Selection:
** begin **

Oracle Corp. is widely recognized as one of the largest software companies in the world. Founded in 1977, Oracle has developed and sold database management programs, applications, and other software products for decades, amassing more than 147,000 customers in 175 countries. In its 2019 fiscal year, Oracle posted $39.5 billion in revenue.
But less well known is that Oracle also manufactures computer hardware. The company got into the hardware business in 2010 when it acquired Sun Microsystems, which at that time was considered one of the leading makers of engineering workstations and servers.
With revenues today of about $2 billion, Oracle’s Sun server business represents only a fraction of the company overall. Still, its production volume of about 6,000 server units per year feeds both the commercial market as well as Oracle itself as the company continues to grow its data center footprint worldwide.
Most notably, Oracle quotes a five-day lead line on server orders. How it is able to do so was the subject of a Manufacturing Leadership Council plant tour earlier this month at Oracle’s 80,000-square foot manufacturing facility in Hillsboro, Ore.
MLC members learned about Oracle’s production model, its supply chain management operation, its emphasis on quality, and saw the company’s first steps into employing Internet of Things technology on the factory floor.
The Hillsboro factory, which assembles and tests more than 70 different types of server products including Oracle’s Exadata database server, traces its roots to the early 1970s under a company called Floating Point Systems, a manufacturer of attached array processors and so-called mini-supercomputers. FPS was sold to Cray Research, a maker of supercomputers, in 1991.  In 1996, Silicon Graphics acquired Cray, and shortly thereafter Cray’s Business Systems Division was sold to Sun. In addition to server assembly, the Hillsboro facility also plans for other products such as Oracle’s Micro POS equipment.
Over time, the factory’s fixed lead times have evolved. In 2005, for example, lead times stretched from 10 to 50 days. By 2010, the factory was able to offer eight- to 12-day lead times. And in 2015, a decision was made to fix lead times at five days.
“The five-day lead time was a choice,” said an Oracle executive during the tour. “The prior model had a lot of variability. But we wanted to increase customer satisfaction. And It is much easier to communicate a fixed lead time to a worldwide sales force.”
The Hillsboro factory employs a build-to-order assembly model that encompasses six external manufacturing partners. The internal process consists of mechanical assembly, cable assembly, testing, packing, and shipping. Data center standard 78x24x40-inch servers, each with up to 32 racks, are assembled in the factory. Oracle software is loaded into the systems and engineered to work with the hardware.

** end **

Instruction A: Reproduce the article on Oracle's Hillsboro server factory, starting at "The Hillsboro factory employs" and ending at "with the hardware.", with "build-to-order" updated to "make-to-order".
Instruction B: Carry on writing the article about Oracle's Hillsboro server factory, picking up after its final sentence.

Stored rows:
** begin **

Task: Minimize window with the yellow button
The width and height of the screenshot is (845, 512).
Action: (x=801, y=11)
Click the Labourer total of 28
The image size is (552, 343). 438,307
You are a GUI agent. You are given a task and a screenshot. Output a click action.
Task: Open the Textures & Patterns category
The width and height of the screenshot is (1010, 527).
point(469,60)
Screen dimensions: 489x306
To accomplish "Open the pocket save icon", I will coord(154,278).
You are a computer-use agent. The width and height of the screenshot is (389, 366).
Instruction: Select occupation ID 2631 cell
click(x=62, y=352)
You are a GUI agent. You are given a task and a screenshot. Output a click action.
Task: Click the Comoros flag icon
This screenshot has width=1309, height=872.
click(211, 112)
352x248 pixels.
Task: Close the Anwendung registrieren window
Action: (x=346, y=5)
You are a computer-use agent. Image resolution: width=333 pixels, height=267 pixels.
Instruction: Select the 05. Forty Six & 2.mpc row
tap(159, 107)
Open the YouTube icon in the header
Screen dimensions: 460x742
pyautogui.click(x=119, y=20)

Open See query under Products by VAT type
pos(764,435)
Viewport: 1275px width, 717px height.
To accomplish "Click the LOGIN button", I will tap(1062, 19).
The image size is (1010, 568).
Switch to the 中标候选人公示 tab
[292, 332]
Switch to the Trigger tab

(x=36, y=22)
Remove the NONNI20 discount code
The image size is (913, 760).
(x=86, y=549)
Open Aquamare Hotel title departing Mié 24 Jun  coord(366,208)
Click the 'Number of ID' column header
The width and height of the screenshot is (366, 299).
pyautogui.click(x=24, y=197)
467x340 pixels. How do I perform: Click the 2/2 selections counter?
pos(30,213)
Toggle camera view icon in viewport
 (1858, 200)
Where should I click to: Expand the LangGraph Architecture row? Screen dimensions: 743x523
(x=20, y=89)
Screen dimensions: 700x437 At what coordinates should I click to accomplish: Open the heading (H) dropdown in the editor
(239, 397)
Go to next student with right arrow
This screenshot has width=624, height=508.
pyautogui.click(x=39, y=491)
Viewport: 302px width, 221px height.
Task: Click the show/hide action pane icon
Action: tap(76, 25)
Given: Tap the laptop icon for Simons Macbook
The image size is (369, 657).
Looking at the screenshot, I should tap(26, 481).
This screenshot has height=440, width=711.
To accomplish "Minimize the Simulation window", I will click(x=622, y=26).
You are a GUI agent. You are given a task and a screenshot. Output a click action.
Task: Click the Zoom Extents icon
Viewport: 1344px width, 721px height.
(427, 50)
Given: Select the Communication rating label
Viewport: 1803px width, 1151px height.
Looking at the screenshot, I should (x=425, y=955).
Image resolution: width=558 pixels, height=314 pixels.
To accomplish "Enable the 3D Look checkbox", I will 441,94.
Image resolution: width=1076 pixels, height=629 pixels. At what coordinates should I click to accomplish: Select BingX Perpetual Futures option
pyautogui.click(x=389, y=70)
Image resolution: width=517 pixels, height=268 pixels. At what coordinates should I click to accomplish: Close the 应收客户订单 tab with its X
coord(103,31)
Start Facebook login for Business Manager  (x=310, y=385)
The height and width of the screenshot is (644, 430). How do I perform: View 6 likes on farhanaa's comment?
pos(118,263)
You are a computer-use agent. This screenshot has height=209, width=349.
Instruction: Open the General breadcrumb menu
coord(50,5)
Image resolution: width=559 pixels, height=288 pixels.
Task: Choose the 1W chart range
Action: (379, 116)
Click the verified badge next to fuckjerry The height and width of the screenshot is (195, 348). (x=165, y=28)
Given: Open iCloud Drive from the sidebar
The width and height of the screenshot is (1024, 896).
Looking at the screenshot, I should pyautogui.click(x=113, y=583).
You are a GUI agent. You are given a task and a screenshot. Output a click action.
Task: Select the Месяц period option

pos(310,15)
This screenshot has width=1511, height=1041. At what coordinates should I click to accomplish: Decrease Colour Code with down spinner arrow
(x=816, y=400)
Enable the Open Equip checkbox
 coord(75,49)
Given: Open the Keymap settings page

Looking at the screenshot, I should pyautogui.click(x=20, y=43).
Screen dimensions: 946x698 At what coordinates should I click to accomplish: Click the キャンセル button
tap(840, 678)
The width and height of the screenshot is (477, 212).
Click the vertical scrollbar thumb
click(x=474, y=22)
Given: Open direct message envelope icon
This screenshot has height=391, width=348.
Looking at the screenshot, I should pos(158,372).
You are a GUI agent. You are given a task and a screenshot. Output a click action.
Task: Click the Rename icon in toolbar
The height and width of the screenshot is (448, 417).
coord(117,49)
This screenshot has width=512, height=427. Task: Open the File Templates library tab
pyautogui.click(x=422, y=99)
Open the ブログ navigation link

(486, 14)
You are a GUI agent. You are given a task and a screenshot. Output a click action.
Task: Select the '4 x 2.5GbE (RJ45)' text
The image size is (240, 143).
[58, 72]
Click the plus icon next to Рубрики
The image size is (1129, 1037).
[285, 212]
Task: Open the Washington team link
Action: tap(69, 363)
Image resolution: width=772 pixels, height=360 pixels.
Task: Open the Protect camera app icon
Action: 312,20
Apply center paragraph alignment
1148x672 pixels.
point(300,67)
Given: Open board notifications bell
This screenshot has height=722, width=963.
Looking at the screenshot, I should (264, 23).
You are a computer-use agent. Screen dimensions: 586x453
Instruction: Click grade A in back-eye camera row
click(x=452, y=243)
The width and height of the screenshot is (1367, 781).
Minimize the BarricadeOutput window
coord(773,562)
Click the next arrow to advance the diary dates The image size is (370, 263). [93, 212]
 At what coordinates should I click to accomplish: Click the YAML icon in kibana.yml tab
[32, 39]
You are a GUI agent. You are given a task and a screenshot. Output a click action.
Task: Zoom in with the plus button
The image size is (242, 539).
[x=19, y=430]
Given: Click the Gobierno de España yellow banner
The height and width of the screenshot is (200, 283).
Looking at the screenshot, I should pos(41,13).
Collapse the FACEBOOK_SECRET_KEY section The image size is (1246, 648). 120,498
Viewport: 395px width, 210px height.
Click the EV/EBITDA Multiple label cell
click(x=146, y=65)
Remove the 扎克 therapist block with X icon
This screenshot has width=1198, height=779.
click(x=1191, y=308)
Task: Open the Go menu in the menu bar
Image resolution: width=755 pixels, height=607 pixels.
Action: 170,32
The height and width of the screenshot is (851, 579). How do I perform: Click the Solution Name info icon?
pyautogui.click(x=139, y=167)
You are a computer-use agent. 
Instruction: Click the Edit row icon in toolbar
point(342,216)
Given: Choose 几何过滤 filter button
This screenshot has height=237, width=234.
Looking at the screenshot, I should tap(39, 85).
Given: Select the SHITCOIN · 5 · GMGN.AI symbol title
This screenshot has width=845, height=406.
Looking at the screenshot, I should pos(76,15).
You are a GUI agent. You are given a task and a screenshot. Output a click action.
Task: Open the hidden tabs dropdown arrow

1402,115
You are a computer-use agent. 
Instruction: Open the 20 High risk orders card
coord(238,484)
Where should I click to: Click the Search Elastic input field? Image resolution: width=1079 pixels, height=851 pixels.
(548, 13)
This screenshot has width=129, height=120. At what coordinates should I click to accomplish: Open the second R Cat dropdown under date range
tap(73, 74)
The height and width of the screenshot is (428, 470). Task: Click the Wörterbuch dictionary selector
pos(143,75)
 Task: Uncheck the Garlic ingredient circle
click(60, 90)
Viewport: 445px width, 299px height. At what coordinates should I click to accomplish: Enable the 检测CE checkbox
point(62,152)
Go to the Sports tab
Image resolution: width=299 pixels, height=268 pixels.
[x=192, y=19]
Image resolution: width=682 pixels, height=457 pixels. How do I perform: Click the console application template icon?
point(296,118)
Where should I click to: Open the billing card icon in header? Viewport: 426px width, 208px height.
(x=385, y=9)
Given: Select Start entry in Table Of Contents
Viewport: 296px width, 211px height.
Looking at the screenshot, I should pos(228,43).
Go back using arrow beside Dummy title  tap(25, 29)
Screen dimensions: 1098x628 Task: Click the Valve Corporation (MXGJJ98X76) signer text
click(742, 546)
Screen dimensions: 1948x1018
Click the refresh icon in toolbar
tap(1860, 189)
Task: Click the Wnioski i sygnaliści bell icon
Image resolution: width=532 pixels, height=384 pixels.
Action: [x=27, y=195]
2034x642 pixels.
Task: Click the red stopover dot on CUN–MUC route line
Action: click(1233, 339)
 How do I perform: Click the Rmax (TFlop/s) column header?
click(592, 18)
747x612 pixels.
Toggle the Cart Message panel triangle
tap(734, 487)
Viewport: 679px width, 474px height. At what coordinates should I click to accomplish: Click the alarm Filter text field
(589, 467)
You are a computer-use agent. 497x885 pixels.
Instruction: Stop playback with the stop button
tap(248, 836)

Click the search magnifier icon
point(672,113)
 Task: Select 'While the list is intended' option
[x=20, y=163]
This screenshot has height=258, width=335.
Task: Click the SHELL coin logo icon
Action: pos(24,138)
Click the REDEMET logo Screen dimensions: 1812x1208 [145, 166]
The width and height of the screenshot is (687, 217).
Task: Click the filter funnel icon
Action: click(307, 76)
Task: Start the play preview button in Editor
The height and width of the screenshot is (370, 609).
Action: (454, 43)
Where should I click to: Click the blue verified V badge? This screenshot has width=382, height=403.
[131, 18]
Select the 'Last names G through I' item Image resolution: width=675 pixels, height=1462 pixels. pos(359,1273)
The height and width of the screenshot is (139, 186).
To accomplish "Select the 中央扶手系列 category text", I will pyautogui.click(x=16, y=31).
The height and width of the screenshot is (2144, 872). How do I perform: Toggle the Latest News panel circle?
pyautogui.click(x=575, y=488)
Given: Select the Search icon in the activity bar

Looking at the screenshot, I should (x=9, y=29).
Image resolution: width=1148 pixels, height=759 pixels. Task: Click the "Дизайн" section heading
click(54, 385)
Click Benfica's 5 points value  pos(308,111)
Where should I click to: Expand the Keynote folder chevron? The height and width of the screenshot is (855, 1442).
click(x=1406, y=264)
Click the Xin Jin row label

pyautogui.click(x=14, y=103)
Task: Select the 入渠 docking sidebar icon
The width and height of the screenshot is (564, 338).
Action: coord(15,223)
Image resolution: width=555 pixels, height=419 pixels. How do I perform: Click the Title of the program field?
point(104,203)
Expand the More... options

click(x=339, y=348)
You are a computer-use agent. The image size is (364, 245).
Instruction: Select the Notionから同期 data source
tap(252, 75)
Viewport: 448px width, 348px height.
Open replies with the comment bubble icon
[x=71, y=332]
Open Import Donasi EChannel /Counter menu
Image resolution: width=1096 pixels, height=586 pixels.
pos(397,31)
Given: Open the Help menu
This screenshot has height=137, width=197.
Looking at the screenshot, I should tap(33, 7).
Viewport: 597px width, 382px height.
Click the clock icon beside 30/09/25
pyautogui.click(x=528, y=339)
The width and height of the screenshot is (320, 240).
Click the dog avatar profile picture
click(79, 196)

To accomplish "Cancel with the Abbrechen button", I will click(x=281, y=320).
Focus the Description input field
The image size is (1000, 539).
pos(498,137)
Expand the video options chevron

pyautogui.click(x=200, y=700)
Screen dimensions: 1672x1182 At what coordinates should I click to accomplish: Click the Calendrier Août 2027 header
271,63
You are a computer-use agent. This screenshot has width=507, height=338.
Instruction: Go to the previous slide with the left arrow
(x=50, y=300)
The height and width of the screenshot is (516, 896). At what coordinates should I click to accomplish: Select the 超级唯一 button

** end **

Exercise output A:
The Hillsboro factory employs a make-to-order assembly model that encompasses six external manufacturing partners. The internal process consists of mechanical assembly, cable assembly, testing, packing, and shipping. Data center standard 78x24x40-inch servers, each with up to 32 racks, are assembled in the factory. Oracle software is loaded into the systems and engineered to work with the hardware.

Exercise output B:
Customers order servers using Oracle’s Configure Price Quote Configurator system, which enables assembly instructions and testing specifications. The factory’s supply chain management process embraces a classic design, source, plan, make and deliver model. The supply chain is managed using Oracle’s supply chain cloud-based applications.
The entire manufacturing and assembly process, including supply chain partners, spans 20 to 24 weeks, Oracle officials said.
In one area of the production process, Oracle recently implemented an IoT application it calls “digital bins”, plastic box-like structures that are filed with components used in assembly whose weight is monitored by sensors that convert weight to piece counts. The technology is from a company called, appropriately enough, DigitalBins.com of Long Valley, N.J.
When components are used and the bin’s weight is reduced, the bins send out a replenishment signal. Managers receive an e-mail alert when a signal is sent. Factory officials said the digital bins are more accurate than physical counts of a bin’s components.
Oracle officials said the digital bin implementation is just the first step they are taking with IoT. “This is something that we really want to leverage to a full extent,” said one Oracle executive of the IoT. “We are looking to connect with our other manufacturing partners and get a better understanding of systems and data around our ecosystem.”
Asked about any “unintended consequences” that occurred as it was establishing its five-day lead discipline, Oracle officials said a measurement called the “atrocity metric” was set up to monitor mistakes that happened more than once.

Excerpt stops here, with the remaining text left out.